A Comissão de Constituição e Justiça da Câmara dos Deputados aprovou nesta terça-feira (20) um projeto que regulamenta a acupuntura no Brasil.

O projeto tem caráter conclusivo, ou seja, seguirá direto para análise do Senado se não houver recurso de parlamentares para que o plenário da Câmara discuta o tema.

Pelo texto, poderão exercer a acupuntura os profissionais:

  • com diploma de nível superior em acupuntura expedido por instituição reconhecida;
  • com diploma de graduação expedido por instituições exteriores (o diploma deverá ser validado e registrado);
  • com diploma de nível superior na área de saúde com título de especialista em acupuntura reconhecido por conselho federal;
  • portadores de diploma de curso técnico em acupuntura expedido por instituição reconhecida;
  • sem diploma que comprovarem exercer a profissão há pelo menos cinco anos sem interrupção.

De acordo com a federação que representa a categoria, cerca de 160 mil profissionais que poderão se beneficiar da regulamentação.

Como foi a sessão

Durante a sessão da CCJ, 20 acupunturistas se manifestaram a favor da aprovação do projeto.

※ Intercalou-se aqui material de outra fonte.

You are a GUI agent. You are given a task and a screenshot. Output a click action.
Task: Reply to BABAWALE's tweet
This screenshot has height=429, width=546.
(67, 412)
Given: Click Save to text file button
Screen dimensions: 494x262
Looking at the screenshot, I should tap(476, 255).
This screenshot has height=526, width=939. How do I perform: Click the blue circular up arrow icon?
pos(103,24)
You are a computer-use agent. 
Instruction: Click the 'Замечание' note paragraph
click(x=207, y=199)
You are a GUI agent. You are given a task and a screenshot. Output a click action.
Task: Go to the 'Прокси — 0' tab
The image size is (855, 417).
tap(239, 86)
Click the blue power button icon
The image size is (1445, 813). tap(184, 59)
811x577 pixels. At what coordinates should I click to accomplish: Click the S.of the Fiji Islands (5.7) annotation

Segundo o presidente da Federação dos Acupunturistas do Brasil (FENAB), Afonso Henrique Soares, a decisão representa avanço.

Crítico ao texto, o deputado Hiran Gonçalves (PP-RR) argumentou que a acupuntura é uma especialidade médica e precisa de conhecimento adequado para a prática.

“Nós estamos tratando aqui, presidente, de uma especialidade médica. […]. Nós estamos, ao tentar regulamentar a profissão de acupunturista para quem não fez medicina, dando o direito de uma pessoa que não tem conhecimento de anatomia, de fisiologia, de neuroanatomia, de neurologia, enfim, de conhecimento, de pré-requisitos necessários para que se pratique uma atividade que envolve inclusive procedimentos invasivos”, disse o deputado.

Em resposta, o deputado Gilson Marques (Novo-SC) defendeu o projeto e argumentou que o consumidor deve avaliar o profissional.

“Tem duas óticas de fazer análise deste projeto. A ótica dos médicos e ótica dos pacientes e consumidores. Eu não tenho dúvida que, para os pacientes, é melhor nós aprovarmos esse projeto de lei. […]. O que nós precisamos é abrir o mercado. Quem define qual é o bom trabalho, qual é o bom profissional, qual é o bom preço, quem tem mais atendimento, é o consumidor, é o cliente”, afirmou.